EKBIS.CO, JAKARTA -- Pengamat menilai kriminalisasi dalam pemberian Fasilitas Pendanaan Jangka Pendek (FPJP) dapat mengurangi kemampuan otoritas perbankan dan moneter untuk merespons krisis keuangan. FPJP adalah fasilitas pendanaan pada bank agar dapat memenuhi kewajiban memenuhi saldo minimum di Bank Indonesia (BI). Pada 2008 lalu, BI memberikan FPJP pada Bank Century.
Ekonom Standard Chartered Fauzi Ichsan mengatakan, ketika itu, krisis ekonomi global membuat rupiah, bursa saham dan CDS terpuruk. "Sehingga kalau dilihat dari sisi perbankan, pasar finansial, dan akuntasi, keputusan yang dianggap tepat yaitu membail out Bank Century," ujar Fauzi dalam Peluncuran buku dan diskusi Bola Liar Kasus Bank Century : Kebijakan pencegahan dan tanggapan menyesatkan, Selasa (25/3).
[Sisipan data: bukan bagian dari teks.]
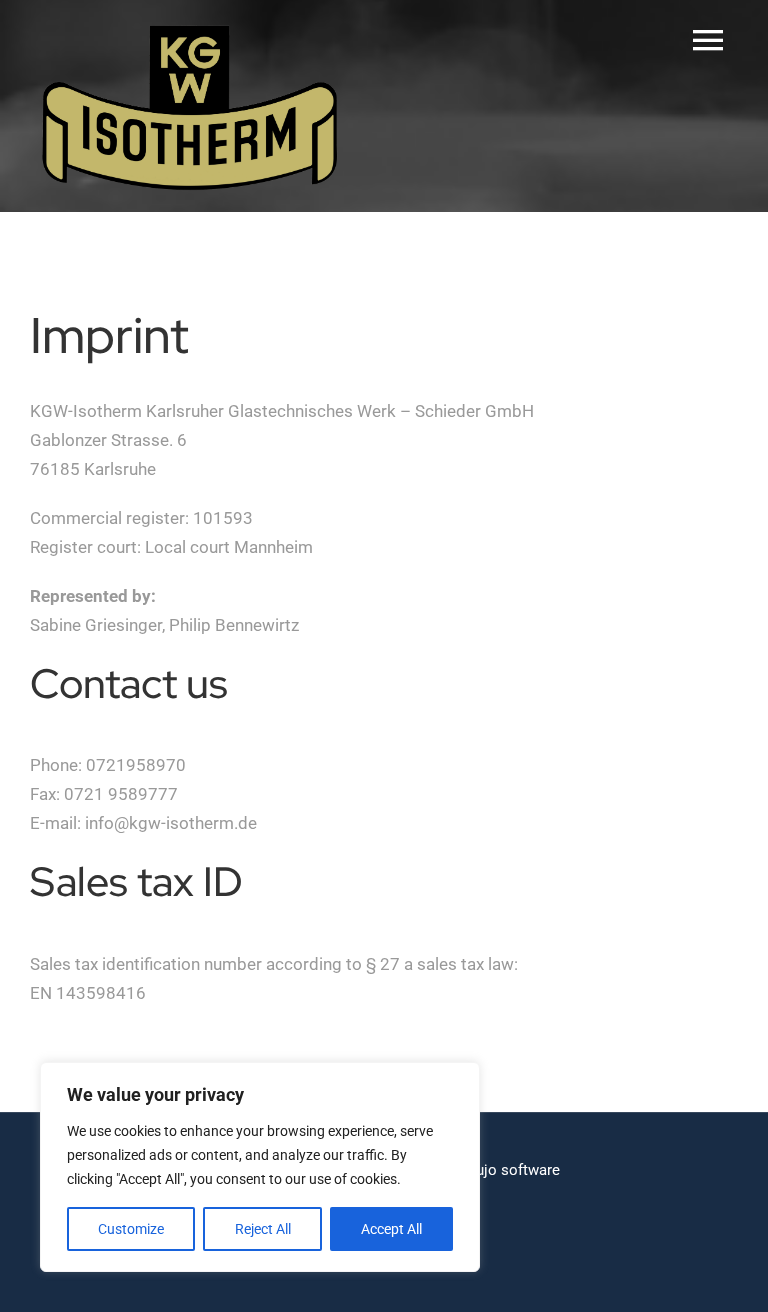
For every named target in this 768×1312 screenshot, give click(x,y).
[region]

Namun, langkah tersebut ternyata berimplikasi politik. Mantan Deputi Gubernur BI Budi Mulya didakwa memperkaya diri dari pemberian FPJP Bank Century dan atas penetapan Bank Century sebagai bank gagal berdampak sistemik. Fauzi mengatakan, kriminalisasi kebijakan tersebut berdampak sangat negatif.
"Kebijakan pemberian FPJP oleh BI ke Bank Century itu keputusan kolegial. Keputusan kolektif oleh dewan gubernur BI saat itu. Dengan keputusan tersebut, otomatis kalau keputusan tersebut dikriminalisasi maka seluruh dewan gubernur terlibat," ujarnya.
Pada akhirnya, jika di kemudian hari suatu bank mengalami krisis likuditas dalam krisis finansial dan membutuhkan penyelamatan, para pengambil keputusan khawatir akan dikriminalisasi jika membail out bank tersebut. Ia mengkhawatirkan bank akan dibiarkan bangkrut sehingga dapat memicu kepanikan pasar.
"Nantinya pemerintah, bank sentral, dewan gubernur, regulator sektor keuangan akan khawatir untuk menyelamatkan institusi karena takut dipolitisasi. Takut dikriminalisasi," ujarnya.